Cindy Crawford at the American 'Vogue' shoot with photographer Helmut Newton in Monte Carlo in 1991.
Photo: MTV

Season: 3 Episode: 10
Title: Fall '91
Original Airdate: 9/18/91
Appearances: Helmut Newton, Andre Leon Talley, Calvin Klein

DEMYSTIFYING FASHION: HELMUT NEWTON SHOOTS CINDY FOR 'VOGUE'

If the ’90s was the decade of supermodels, it was also the decade of super-photographers. The artistry of key figures like Herb Ritts, Bruce Weber, Steven Meisel, Ellen Von Unwerth and Helmut Newton contributed to the stratospheric rise of the glamazons while boosting the influence and acclaim of the fashion magazine. In this clip, we go to Monte Carlo, to the set of Cindy’s shoot for the November 1991 issue of American Vogue. Also on hand are photographer Helmut Newton and (then) creative director Andre Leon Talley. Cindy is in full high-fashion mode: Her hair is enormous, her body is brolic and she never once cracks a smile. She is there to work and shoot beautiful, hypersexualized photographs in Newton’s classic “King of Kink” style. “I wanted to do Helmut Newton photographs,” Cindy says. “I didn’t want him to photograph me looking like the Madonna. Not Madonna. The Madonna. Because he’s one of the few people who can get away with it and it doesn’t look raunchy.”

Cindy quickly sheds her all-American innocence. In one shot, she lies on the stage of a ballroom in a white bathing suit, twisting her body towards a blindfolded orchestra made up of old men in tuxedos. According to an interview with Newton, the image was designed to recreate a “chambre separée, when elegant people used to have private, elegant orgies.”

Another scene involves Cindy arching her back and scowling from a sweltering construction site, while hard-hatted crew dudes crane their necks to catch a glimpse. Yet another set-up has Cindy walk across a stone plaza in heels and a black bathing suit, hands outstretched against a cloudless blue sky, trailing a black veil. “[It’s a] photograph of Cindy with the swimsuit,” says Talley (who’s wearing an outfit befitting the glitzy principality: seersucker suit, sunglasses, a yellow straw cap and a matching neckerchief). “Then, suddenly, we put a tulle veil over it from Chanel and see her, like, maybe there is a sort of cinematic, theatrical glamour.” As with all Newton shoots, the magic is in the details. The added wisp of fabric creates a Felliniesque, 1960s European bombshell vibe, transforming our normally affable host.

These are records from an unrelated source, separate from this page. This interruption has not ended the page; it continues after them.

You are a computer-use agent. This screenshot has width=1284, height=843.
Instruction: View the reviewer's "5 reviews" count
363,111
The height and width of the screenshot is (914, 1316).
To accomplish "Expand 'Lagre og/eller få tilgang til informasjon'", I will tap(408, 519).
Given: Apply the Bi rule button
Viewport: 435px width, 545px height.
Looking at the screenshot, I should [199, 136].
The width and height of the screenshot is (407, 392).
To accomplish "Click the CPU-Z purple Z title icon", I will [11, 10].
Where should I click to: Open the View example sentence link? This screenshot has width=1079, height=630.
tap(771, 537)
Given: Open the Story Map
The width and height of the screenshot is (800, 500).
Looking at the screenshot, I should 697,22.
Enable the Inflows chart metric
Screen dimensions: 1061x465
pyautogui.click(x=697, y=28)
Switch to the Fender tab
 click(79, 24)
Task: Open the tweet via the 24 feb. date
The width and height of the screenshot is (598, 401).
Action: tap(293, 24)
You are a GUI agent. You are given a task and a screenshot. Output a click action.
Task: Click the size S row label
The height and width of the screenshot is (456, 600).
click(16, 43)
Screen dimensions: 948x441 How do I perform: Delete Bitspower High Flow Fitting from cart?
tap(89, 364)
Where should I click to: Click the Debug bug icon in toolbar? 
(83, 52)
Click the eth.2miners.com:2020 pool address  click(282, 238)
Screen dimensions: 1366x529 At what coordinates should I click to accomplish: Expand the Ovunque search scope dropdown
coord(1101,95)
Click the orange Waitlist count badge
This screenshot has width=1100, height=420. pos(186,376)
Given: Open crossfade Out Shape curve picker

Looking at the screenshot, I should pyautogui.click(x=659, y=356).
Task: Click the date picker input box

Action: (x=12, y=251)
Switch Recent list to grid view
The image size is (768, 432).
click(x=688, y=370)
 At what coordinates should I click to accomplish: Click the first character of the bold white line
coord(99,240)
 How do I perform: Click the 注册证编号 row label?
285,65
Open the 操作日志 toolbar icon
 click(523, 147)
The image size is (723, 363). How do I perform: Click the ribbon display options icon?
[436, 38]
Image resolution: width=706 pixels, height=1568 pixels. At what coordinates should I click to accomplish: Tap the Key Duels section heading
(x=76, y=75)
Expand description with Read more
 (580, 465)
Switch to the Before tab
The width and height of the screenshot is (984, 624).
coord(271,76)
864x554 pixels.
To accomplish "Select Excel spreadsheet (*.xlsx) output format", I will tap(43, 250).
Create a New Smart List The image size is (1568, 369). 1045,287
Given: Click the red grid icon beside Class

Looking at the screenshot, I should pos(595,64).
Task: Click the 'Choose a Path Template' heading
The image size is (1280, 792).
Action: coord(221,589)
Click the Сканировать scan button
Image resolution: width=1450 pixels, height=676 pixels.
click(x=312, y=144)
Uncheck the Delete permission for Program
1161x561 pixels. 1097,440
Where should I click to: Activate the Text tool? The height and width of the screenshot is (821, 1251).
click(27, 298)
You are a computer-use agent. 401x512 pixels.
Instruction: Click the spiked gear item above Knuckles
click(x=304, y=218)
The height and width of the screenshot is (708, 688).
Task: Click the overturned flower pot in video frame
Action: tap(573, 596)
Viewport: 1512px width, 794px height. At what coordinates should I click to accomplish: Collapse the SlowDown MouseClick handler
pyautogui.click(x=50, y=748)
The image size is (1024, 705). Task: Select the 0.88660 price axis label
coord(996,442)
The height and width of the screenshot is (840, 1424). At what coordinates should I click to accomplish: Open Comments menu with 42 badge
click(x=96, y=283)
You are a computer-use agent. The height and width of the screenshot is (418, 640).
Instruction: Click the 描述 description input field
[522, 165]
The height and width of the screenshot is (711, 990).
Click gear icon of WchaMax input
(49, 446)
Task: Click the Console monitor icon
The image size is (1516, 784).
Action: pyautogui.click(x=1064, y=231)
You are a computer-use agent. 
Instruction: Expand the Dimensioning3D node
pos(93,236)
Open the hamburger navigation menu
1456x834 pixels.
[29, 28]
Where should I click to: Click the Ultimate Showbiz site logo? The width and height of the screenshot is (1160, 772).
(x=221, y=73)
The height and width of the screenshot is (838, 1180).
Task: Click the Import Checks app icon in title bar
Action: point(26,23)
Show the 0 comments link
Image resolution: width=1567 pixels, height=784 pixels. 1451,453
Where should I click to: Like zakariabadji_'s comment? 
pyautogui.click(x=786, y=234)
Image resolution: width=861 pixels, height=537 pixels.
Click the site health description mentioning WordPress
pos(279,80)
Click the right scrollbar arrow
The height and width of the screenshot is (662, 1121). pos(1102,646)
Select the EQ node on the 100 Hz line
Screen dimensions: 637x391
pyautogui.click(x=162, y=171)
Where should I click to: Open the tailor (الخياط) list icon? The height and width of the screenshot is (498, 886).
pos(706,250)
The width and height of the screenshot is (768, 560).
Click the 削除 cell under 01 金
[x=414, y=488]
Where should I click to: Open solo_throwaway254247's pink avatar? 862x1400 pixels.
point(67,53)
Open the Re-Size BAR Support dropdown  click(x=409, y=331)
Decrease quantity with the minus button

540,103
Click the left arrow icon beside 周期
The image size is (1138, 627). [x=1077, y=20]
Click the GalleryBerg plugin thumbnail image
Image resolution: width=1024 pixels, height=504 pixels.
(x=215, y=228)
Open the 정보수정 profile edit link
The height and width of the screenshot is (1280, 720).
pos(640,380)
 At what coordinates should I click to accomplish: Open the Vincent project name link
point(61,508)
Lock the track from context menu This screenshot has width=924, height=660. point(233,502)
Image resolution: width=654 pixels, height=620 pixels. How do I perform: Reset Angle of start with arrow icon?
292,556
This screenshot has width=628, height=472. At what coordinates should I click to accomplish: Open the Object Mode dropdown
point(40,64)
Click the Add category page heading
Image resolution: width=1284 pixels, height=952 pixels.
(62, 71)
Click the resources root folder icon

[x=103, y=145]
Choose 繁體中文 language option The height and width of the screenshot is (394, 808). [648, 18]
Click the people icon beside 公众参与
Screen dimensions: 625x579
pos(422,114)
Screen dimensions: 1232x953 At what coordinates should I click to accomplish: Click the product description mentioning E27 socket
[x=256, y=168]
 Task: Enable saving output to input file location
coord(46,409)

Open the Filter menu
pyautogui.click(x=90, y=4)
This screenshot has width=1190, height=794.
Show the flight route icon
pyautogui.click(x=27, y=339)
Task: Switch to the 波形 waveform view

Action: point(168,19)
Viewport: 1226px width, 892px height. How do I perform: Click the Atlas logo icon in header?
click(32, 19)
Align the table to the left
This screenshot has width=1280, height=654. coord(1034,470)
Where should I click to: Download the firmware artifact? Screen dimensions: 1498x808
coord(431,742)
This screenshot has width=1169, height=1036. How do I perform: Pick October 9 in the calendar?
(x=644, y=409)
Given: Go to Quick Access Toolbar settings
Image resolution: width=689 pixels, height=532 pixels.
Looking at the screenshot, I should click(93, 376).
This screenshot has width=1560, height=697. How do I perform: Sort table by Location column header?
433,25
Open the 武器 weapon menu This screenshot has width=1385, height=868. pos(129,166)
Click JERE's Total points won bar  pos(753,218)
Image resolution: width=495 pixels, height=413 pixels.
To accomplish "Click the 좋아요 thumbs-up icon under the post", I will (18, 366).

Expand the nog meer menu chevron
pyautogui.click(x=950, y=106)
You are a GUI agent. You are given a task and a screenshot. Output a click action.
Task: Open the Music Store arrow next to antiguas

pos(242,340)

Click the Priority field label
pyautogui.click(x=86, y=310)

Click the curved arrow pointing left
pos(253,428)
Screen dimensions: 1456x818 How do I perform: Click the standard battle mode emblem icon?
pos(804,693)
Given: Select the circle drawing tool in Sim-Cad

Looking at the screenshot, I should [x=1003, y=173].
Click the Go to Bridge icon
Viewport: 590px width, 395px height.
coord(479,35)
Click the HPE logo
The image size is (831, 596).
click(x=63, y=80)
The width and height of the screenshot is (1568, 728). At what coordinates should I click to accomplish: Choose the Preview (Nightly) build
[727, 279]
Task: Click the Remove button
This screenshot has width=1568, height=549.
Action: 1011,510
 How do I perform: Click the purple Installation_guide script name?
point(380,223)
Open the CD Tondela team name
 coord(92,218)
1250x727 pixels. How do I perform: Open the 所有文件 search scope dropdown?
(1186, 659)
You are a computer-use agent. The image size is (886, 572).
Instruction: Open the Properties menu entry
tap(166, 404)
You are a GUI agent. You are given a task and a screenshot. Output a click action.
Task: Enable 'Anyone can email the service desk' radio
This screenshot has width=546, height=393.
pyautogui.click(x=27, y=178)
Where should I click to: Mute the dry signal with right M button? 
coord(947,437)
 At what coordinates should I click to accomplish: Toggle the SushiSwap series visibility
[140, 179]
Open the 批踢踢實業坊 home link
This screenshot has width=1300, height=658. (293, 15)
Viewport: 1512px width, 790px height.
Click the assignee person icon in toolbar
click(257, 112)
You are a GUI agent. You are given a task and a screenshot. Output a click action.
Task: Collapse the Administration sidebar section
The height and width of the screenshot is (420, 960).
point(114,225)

If you’re familiar with Newton’s work but not the man, it’s surprising how unassuming he appears. He has a thing for loud, printed shirts. He wears a Hawaiian short sleeve one day and a shirt with an all-over print of small white dogs on another. But he has a decisive, Teutonic air when he shoots. He knows exactly how Cindy should “undulate” under the veil, and advises her on her form during the orchestra scene so as to keep the shot within the realm of “American decency.”

Watching Newton work is a revelation and a treat. It’s a lovely, rare opportunity to hear the photographer talk about himself instead of being studied and discussed. “I think that the only thing I’ve brought to fashion photography was a certain kind of sexuality,” he says. And referring back to Cindy’s comment about how Newton can shoot aggressive sex without tawdriness, the photographer attributes it to his palette. “Everything looks wonderful in black and white,” he says. “It is so pure, especially when it comes to photographing very daring, sexual images. I think that, in color, it becomes questionable.”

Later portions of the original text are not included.